I'm reminded of when the President of the Federal Supreme Court said shut your mouth, you have already died. It reminds me of the Globo Network Group, which isn't concerned with this impediment to freedom of the press - to the contrary, they celebrate it.
Judges, former Heads of State from many countries around the world and even political adversaries have recognized the absurdity of the trial that condemned me. I may be physically in a cell, but those who condemned me are imprisoned by the lie that they tied me with. Powerful interests want to transform this absurd situation into a consummate political fact, preventing me from running in the elections, against the recommendation of the United Nations Human Rights Committee.
I have already lost three presidential races - in 1989, 1994 and 1998 - and have always respected the outcome, preparing myself for the next election.

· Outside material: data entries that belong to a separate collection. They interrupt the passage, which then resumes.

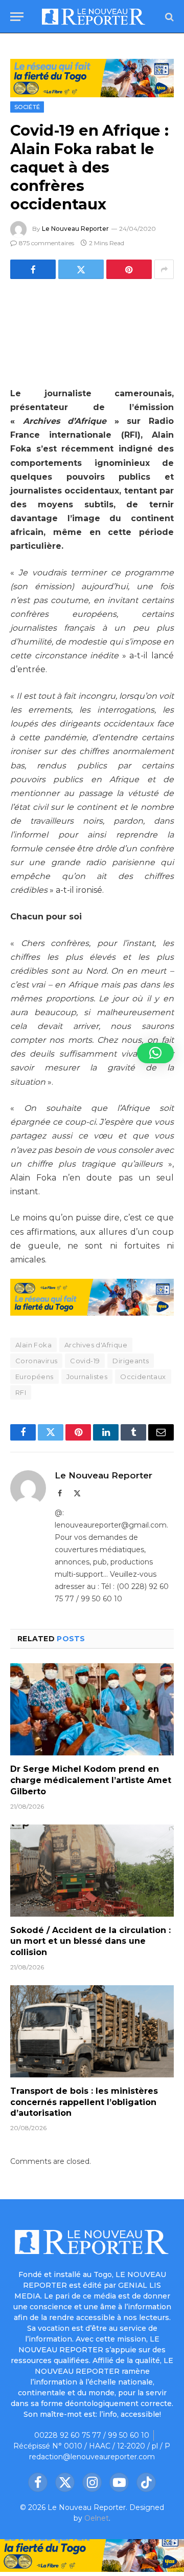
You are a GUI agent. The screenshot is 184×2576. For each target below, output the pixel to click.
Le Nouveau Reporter (75, 228)
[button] (155, 1053)
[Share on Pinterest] (129, 269)
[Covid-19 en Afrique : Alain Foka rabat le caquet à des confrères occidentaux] (92, 331)
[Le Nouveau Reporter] (94, 16)
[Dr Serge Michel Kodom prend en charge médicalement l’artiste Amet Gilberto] (92, 1709)
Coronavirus (36, 1361)
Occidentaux (143, 1376)
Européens (34, 1376)
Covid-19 (85, 1361)
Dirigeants (130, 1361)
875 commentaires (46, 243)
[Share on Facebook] (33, 269)
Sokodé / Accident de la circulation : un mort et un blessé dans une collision (90, 1941)
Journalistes (87, 1376)
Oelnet (96, 2518)
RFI (20, 1392)
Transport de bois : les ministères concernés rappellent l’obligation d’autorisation (84, 2102)
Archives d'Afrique (95, 1345)
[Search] (168, 16)
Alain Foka (33, 1345)
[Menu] (17, 16)
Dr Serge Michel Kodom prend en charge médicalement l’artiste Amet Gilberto (90, 1780)
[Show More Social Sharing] (164, 269)
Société (27, 107)
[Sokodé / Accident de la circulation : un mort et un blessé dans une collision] (92, 1870)
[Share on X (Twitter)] (81, 269)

I am a candidate because I haven't committed any crime. I challenge those who accuse me to show evidence of what I did to be in this cell. Why do they speak of undetermined ex officio actions instead of pointing out what I did that was wrong? Why do they speak of an apartment that was attributed instead of presenting proof of the ownership of the apartment in Guarujá, which belonged to a company, and was used as collateral bank guarantee? Will the course of democracy in Brazil be impeded by something as absurd as this?

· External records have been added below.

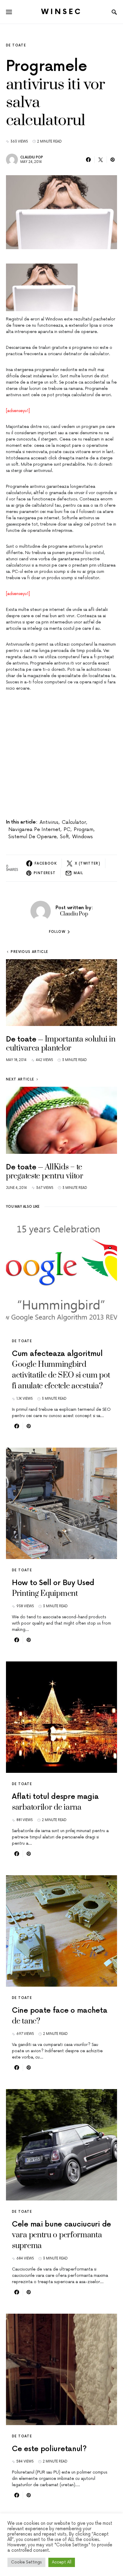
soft (64, 837)
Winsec (61, 11)
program (83, 830)
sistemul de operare (32, 837)
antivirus (49, 822)
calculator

I say this with the same seriousness that I had when I told Michel Temer that he shouldn't embark on an adventure to bring down president Dilma Rousseff, that he would regret it. Those with the greatest interest in my running for election should be those who don't want me to be president. Want to defeat me? Do it cleanly, at the voting booth. Discuss proposals for the country and be responsible, especially at this moment when the Brazilian elite are courting authoritarian proposals from people who openly defend the assassination of other human beings.
Everyone knows that, as president, I maintained dialogue. I didn't seek a third term when I had the same level of voter rejection ratings that Temer currently, but of approval. I worked for social inclusion to be the engine of the economy and so that all Brazilians could have the real right, not only on paper, to eat, go to school and have a place to live.
Do they want people to forget that Brazil has seen better days? Do they want to prevent the Brazilian people - from whom all power emanates, according to the Constitution - from choosing who they will vote for in the October 7th elections?
What are they afraid of? A return to dialogue, to development, to a time when there was less social conflict in this country? When the inclusion of the poor made Brazilian companies grow?
Brazil needs to restore its democracy and free itself from the hatred that was planted to remove the PT from ruling, to implant an agenda removing the rights of workers and the retired. It needs to bring back the unbridled development of those who are poorest. Brazil really needs to rediscover itself to be happy again.
You can arrest me. You can try to silence me. But it won't change my faith in Brazilians, and in the hope for a better future for millions. And I am sure that this faith in ourselves against the mongrel-dog complex is the solution for the crisis that we are living through.